>>

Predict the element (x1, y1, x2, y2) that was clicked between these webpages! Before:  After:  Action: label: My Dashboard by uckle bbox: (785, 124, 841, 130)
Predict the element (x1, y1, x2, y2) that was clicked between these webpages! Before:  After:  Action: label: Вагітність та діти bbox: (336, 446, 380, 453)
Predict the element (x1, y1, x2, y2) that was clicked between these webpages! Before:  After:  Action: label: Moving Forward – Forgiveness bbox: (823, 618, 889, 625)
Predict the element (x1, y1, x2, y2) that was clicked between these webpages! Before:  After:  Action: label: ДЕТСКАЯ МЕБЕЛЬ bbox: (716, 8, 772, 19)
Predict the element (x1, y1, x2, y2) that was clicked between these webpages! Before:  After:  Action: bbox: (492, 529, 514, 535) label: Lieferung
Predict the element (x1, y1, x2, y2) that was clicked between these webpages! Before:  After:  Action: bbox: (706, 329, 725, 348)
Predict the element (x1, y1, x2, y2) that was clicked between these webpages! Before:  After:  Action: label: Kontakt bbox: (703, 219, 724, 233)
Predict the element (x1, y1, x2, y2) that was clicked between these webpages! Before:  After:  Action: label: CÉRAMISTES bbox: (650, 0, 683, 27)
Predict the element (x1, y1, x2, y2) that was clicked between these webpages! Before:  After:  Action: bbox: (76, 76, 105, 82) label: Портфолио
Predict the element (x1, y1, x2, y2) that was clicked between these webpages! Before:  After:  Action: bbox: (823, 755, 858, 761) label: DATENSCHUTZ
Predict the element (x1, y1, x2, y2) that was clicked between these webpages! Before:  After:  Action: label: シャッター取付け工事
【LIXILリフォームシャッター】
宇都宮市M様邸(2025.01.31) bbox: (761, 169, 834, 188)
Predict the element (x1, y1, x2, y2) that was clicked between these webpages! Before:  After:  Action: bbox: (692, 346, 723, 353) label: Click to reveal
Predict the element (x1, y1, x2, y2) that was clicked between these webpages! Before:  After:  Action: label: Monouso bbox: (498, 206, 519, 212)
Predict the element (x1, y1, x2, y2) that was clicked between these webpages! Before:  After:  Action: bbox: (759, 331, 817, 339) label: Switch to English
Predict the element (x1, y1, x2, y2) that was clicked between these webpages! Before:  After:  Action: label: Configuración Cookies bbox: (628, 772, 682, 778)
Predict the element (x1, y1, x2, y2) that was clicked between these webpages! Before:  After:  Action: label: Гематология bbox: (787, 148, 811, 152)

<<

- _DIRECTION_
Please copy the records word for word, beginning at the line that contains "8, 772, 19)" and stopping after the line that contains "535) label: Lieferung", with both of those lines included and nothing else added.

- _ANSWER TO THE PROBLEM_
Predict the element (x1, y1, x2, y2) that was clicked between these webpages! Before:  After:  Action: label: ДЕТСКАЯ МЕБЕЛЬ bbox: (716, 8, 772, 19)
Predict the element (x1, y1, x2, y2) that was clicked between these webpages! Before:  After:  Action: bbox: (492, 529, 514, 535) label: Lieferung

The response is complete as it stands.